É jornalista e escritora, escreve quinzenalmente a coluna Sextas Crônicas

Gosto de gente doida

Se o mundo parece louco e gostamos dos loucos, por que ele anda tão estranho, para não dizer infeliz? Talvez seja o caso de analisar que tipo de doido deixa o mundo melhor e quais loucos estão espalhando tristeza mundo afora

Vitória
Publicado em 01/11/2024 às 02h00

“Eu gosto é de gente doida”. Essa frase famosa é do escritor, advogado, dramaturgo, poeta e professor paraibano Ariano Suassuna. Dia desses, fiz um repost dela na rede social, meio como desabafo. Fiquei impressionada com as dezenas de compartilhamentos imediatos.

Mas se o mundo parece louco e gostamos dos loucos, por que ele anda tão estranho, para não dizer infeliz? Talvez seja o caso de analisar que tipo de doido deixa o mundo melhor e quais loucos estão espalhando tristeza mundo afora. Tenho preferência pelos malucos-beleza.

Gosto de gente doida que tira a roupa, mas não daquela gente que joga pedras. Gosto muito dos malucos que mergulham nas ideias e as realizam. Gosto demais de gente que imagina futuros com possibilidades menos desiguais. Dos que apostam no que nunca viram, porque sabem interpretar sonhos. E, principalmente, dos que nos inspiram a sonhar.

Como nada é coincidência, há poucos dias, estava em um evento, que reuniu grandes filantropos brasileiros, onde o publicitário Nizan Guanaes falou algo assim: “Não basta cesta básica, é preciso promover a capacidade de sonhar.” Naquele instante, eu tive uma epifania, um insight e um devaneio poético, ao mesmo tempo, para ser o mínimo abrangente. Vi livros dentro de cestas básicas.

Ainda estava divagando sobre a dificílima inclusão de livros nas cestas básicas brasileiras, quando fui para a pista de dança me jogar no show de Chitãozinho e Xororó. Sertanejei. Soltei a voz. Deixei meu corpo responder a algumas questões que me faltaram palavras para formular na intensidade vivida naquele dia.

Novamente, lembrei-me de Ariano Suassuna, desta vez, porque Tais Araújo estava ali, como uma aparição, belíssima, dançando ao meu lado. A atriz fará o papel de Nossa Senhora no filme O Auto da Compadecida 2, que estreia em dezembro. De alguma forma, encaixei meu devaneio na lembrança da cena de defesa de João Grilo, no purgatório, feita pela “Nossa Senhora Fernanda Montenegro”, no primeiro filme.

O Auto da Compadecida
O Auto da Compadecida. Crédito: Divulgação

João Grilo é um anti-herói inesquecível, mente praticamente o tempo todo. No purgatório, nem ele se perdoou. Sabia que suas mentiras não eram tão bem-intencionadas quanto pareciam. “Peguei gosto por enganar as pessoas”, dizia ele. Mas a santa sábia argumentou com o filho – Jesus – sobre as razões pelas quais João fez da mentira sua arma para sobreviver à fome no sertão.
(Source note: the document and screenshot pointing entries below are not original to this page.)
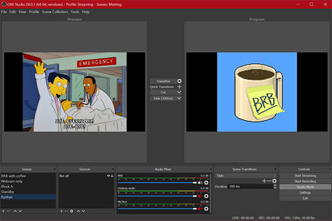Open Transition settings gear in studio mode
The width and height of the screenshot is (332, 221).
tap(179, 81)
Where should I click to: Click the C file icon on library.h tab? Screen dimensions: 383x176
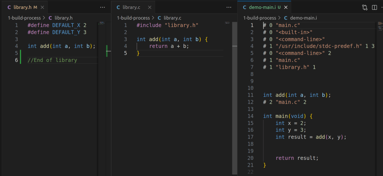9,7
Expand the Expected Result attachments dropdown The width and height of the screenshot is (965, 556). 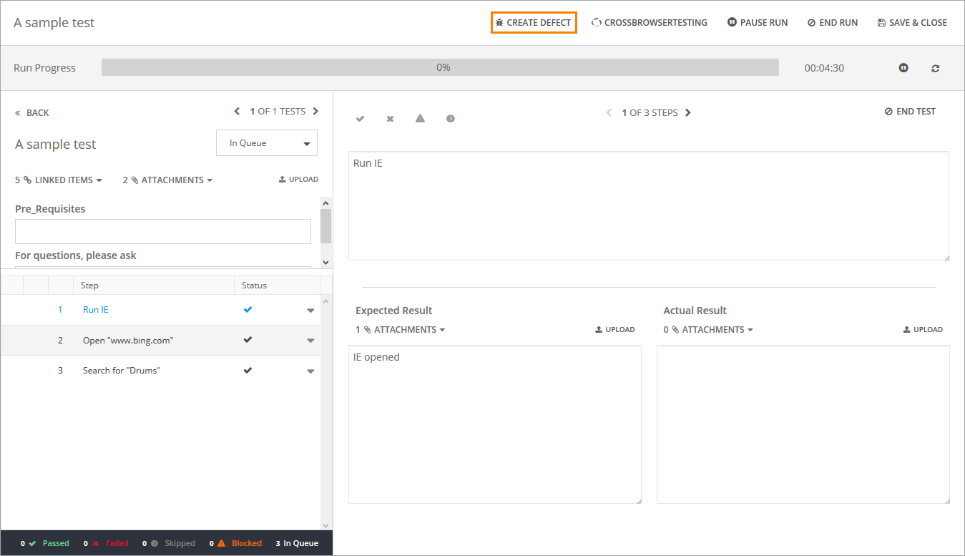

Pro céu ele não foi, mas ganhou uma nova possibilidade na terra. Reencarnou.

O direito ao sonho é básico. Mas o que pode resgatar o sonho em realidades de pesadelo? Talvez alguma poesia, alguma boa história ou um boa reflexão filosófica, desde que sejam palavras que evitem a produção em série de loucos de corações duros. O estilo de escrita tem relevância, mas de nada vale sem provocar algo de indizível no leitor.

Enquanto eu cantava “o sinônimo de amor é amaaar” minha cabeça nas nuvens misturava arroz, feijão e livros sortidos. Mas não seria loucura? Seria não, é loucura. Valei-me, Nossa Senhora, como iremos realizar isso sem evidências científicas de que vai dar certo?

Este texto não traduz, necessariamente, a opinião de A Gazeta.